(Bloomberg) -- A proposal by U.S. House Democratic lawmakers to give union-made electric vehicles higher subsidies drew sharp criticism by non-unionized automakers, including Toyota Motor Corp. and Rivian Automotive Inc.
Under the 10-year proposal unveiled late Friday, union-built electric vehicles will get an additional $4,500 tax incentive, a measure that would favor the three traditional Detroit carmakers -- General Motors Co., Ford Motor Co. and Stellantis NV -- whose factory workers are represented by the United Auto Workers. That sweetener would be on top of a $7,500 base incentive that would be available for EV vehicles.

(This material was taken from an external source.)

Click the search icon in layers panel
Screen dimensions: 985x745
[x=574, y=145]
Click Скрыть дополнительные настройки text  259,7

The current draft discriminates “against American autoworkers based on their choice not to unionize,” Toyota said in a statement Saturday. “We will also fight to focus taxpayer dollars on making all electrified vehicles accessible for American consumers.”
Rivian, the electric-truck maker backed by Amazon.com Inc., said while the expansion of the federal EV tax credit is a “step in the right direction,” the proposal “risks confusing” potential buyers.

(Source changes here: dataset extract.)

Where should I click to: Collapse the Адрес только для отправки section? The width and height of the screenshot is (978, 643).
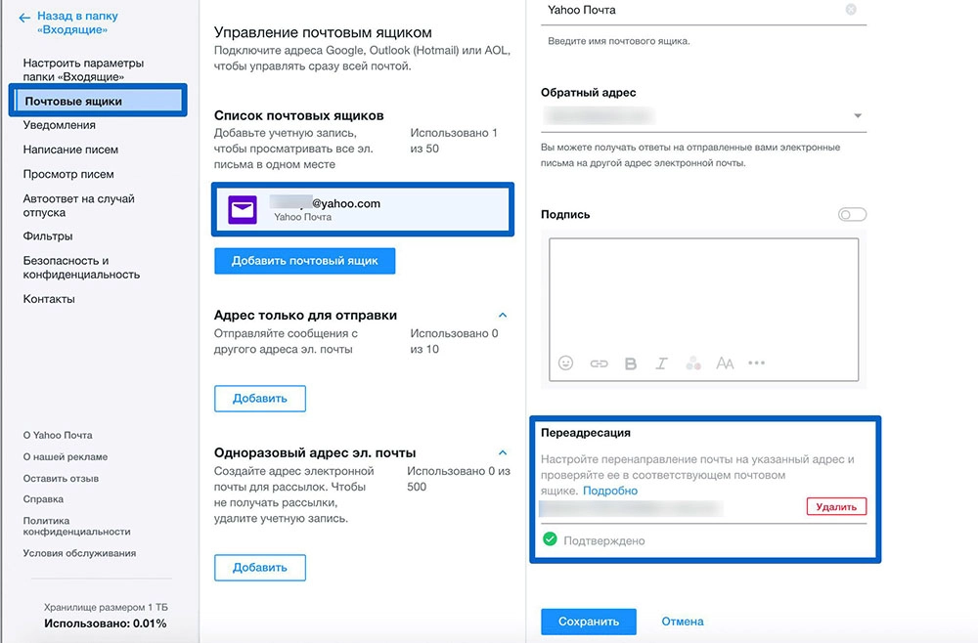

“Rivian supports a straightforward expansion without artificial limits to encourage EV adoption to as many households as possible,” according to a statement on Sunday.

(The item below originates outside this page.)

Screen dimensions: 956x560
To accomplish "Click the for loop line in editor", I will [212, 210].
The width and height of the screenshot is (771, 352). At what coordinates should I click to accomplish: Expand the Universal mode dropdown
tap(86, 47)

Foreign automakers and other non-unionized carmakers have been voicing their unease with signs the Biden administration wants to give their unionized Detroit rivals a leg up in the race to win over electric vehicle buyers. Toyota, Honda Motor Co., and Tesla Inc. were all left out in a White House event in August, during which President Joe Biden unveiled a national goal of having half of new cars sold in the U.S. to be emissions-free by 2030.
See Also: Biden Snubs Tesla, Top U.S. Seller of EVs, at Event Touting EVs
The House Ways and Means Committee’s plan would provide a base credit of $7,500 for electric vehicles for the first five years, with another $4,500 credit for those made in a union facility. An additional $500 credit will be provided for vehicles using a domestically manufactured battery.
The proposal was for inclusion in Democrats’ $3.5 trillion tax-and-spending legislation, according to Representative Dan Kildee, a Michigan Democrat. Passage of that bigger package has been delayed as Senator Joe Manchin, a Democrat whose vote is crucial in the evenly split U.S. Senate, renewed objections to the bill, citing tax and inflation concerns.
Additional details from the House Ways and Means Committee’s plan include:
- Elimination of the current cap of 200,000 vehicle per manufacturer for tax credit, a decision that would help GM and Tesla
- Credit would only apply to vehicles that have a manufacturer’s suggested retail price of less than $55,000 for a car, $64,000 for a van, $69,000 for an SUV and $74,000 for a pickup truck
- Credit would have annual income limitation of $400,000 for an individual, $600,000 for heads of household and $800,000 for couples
- Starting in 2027, the $7,500 base credit would apply only to EVs built in the U.S.